Effect of ozone application for low-input postharvest dehydration of wine grapes

Abstract

The postharvest dehydration of grapes is a traditional practice to obtain wines with unique traits (e.g., sweet, dry/reinforced). The modern dehydrating rooms are equipped with systems for artificially controlling the inside environment parameters to obtain the desired dehydration kinetic and preserve the grapes from grey mold infection. However, the conditioning systems are extremely energy-demanding and the identification of practical solutions effectively controlling/reducing the postharvest decay would lower the operational costs. To this end, we explored the potential of ozone-based treatments on harvested grapes and preliminarily tested if the treatment could impact the normal behavior and metabolism/composition of grapes during the traditional dehydration practice. Harvested cv. Corvina and Sangiovese grapes were treated with ozone (ozonated water or gas at different concentrations) and partially dehydrated in a dedicated room under controlled temperature and humidity conditions. Technological, metabolomic, and transcriptomic analyses were performed on berry samples collected at different times during the post-treatment dehydration.

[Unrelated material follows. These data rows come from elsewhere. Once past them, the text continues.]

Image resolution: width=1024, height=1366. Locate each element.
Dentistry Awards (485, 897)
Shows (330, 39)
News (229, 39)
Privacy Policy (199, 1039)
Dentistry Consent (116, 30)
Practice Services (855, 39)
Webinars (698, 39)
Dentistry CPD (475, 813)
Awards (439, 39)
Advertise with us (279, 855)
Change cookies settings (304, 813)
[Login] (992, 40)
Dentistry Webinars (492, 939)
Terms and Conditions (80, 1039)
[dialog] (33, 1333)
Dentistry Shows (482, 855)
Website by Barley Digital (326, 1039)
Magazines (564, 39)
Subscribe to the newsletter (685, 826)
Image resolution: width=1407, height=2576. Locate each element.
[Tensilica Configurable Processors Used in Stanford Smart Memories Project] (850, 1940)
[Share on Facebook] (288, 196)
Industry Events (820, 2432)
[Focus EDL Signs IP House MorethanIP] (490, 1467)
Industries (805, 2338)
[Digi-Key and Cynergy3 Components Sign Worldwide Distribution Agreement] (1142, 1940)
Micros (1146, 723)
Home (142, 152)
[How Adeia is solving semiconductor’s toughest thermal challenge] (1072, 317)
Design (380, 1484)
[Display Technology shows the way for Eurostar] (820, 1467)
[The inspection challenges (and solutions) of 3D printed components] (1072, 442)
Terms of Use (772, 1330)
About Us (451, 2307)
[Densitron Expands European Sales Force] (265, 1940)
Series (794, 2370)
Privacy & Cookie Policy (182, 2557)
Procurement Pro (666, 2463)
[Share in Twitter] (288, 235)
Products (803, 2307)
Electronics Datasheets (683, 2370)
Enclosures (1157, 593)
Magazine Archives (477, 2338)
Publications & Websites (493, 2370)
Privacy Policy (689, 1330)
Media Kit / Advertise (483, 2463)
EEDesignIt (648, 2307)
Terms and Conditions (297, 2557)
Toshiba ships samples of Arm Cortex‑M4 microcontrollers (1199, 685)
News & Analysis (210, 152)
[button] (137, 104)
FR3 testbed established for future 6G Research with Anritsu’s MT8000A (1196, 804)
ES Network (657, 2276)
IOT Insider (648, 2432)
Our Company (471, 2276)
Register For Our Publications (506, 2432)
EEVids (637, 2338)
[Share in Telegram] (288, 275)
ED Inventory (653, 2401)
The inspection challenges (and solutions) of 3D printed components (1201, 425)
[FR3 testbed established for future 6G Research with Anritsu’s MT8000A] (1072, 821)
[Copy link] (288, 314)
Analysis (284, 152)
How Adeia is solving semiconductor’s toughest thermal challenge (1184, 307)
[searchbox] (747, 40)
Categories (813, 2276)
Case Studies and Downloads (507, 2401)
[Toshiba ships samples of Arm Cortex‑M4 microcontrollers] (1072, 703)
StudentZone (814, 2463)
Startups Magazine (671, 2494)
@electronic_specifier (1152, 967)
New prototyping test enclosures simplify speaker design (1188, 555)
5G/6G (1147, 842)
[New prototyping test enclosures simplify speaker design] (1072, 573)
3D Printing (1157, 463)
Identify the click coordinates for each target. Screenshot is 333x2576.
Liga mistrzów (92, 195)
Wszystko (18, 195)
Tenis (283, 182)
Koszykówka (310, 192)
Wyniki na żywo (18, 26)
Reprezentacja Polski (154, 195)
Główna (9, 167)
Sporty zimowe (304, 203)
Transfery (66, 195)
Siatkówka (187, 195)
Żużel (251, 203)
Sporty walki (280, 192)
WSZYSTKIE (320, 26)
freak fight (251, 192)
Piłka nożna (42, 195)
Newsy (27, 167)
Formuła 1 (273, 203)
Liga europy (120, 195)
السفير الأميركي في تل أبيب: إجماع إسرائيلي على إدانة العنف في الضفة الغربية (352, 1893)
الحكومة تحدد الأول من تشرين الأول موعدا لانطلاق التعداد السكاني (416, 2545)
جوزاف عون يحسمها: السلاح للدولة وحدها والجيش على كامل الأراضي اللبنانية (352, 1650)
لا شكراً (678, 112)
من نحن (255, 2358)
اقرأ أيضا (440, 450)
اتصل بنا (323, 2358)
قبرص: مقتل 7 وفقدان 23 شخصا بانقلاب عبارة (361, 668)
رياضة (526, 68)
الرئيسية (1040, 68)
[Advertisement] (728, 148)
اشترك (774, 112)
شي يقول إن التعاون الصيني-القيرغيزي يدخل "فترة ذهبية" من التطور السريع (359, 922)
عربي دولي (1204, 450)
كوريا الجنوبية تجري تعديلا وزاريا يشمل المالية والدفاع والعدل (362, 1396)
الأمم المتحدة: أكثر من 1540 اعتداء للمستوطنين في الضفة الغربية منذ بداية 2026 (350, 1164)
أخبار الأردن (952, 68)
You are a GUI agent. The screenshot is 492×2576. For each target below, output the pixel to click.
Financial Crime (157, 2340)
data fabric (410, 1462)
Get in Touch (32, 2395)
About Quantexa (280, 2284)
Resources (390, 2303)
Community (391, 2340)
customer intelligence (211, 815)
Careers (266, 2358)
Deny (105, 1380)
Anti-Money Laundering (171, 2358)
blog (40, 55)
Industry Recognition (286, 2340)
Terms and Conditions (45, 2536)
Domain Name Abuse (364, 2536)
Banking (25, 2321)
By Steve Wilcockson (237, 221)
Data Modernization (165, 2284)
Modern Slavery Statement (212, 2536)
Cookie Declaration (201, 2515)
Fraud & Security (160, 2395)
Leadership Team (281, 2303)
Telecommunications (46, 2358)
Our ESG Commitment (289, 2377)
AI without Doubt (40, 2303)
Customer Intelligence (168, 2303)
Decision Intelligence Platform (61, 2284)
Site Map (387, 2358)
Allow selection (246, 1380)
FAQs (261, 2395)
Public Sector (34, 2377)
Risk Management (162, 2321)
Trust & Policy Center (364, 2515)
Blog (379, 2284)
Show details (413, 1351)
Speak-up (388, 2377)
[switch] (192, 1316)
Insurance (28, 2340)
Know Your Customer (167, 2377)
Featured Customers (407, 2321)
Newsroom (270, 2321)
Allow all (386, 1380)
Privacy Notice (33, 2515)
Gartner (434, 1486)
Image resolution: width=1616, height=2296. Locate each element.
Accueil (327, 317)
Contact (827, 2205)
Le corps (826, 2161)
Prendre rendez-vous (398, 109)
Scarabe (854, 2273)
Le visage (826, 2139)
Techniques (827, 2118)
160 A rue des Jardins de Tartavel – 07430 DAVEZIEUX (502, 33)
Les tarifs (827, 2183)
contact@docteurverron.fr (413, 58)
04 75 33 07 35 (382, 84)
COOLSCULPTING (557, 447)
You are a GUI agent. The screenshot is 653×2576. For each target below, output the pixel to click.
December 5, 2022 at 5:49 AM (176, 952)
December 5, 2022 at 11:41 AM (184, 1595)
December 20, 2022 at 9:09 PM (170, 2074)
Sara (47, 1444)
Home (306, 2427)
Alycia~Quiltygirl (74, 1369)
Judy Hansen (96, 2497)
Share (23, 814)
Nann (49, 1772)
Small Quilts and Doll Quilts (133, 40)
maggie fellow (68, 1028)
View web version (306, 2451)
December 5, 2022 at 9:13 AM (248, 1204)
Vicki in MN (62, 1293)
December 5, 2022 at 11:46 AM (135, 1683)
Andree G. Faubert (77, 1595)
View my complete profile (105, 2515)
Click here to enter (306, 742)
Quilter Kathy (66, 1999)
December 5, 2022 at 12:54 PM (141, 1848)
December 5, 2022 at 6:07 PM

Weak differences regarding the dehydration kinetics and the main technological parameter dynamics were detected between treated and untreated grapes. Analyses of phenolic compound content of the cv. Sangiovese berries revealed that the treatment with the gas resulted in higher levels of phenolic acids, flavanols, flavonols and flavanones after 7 days of dehydration. Phenolic acids and stilbenes were higher in ozonated berries at the final stages (40 and 54 days) of the process. The ozone treatment induced only limited changes in the phenol compound profiles of the cv. Corvina berries. In both cultivars, the treatment modified the amino-acid pool of the berries. The transcriptomic analysis revealed that stress-response genes, including those coding for peroxidases, phytosulfokines, and pathogenesis-related proteins, were slightly upregulated shortly after exposure to the higher ozone concentration. Subsequently, modulation of transcripts related to secondary metabolism was weakly detectable.

Overall, the results will shed light on grape physiological response to ozone during the postharvest dehydration process. Sanitizing grapes using ozone will significantly increase their capacity to withstand higher temperature and humidity conditions, reducing spoilage and production losses.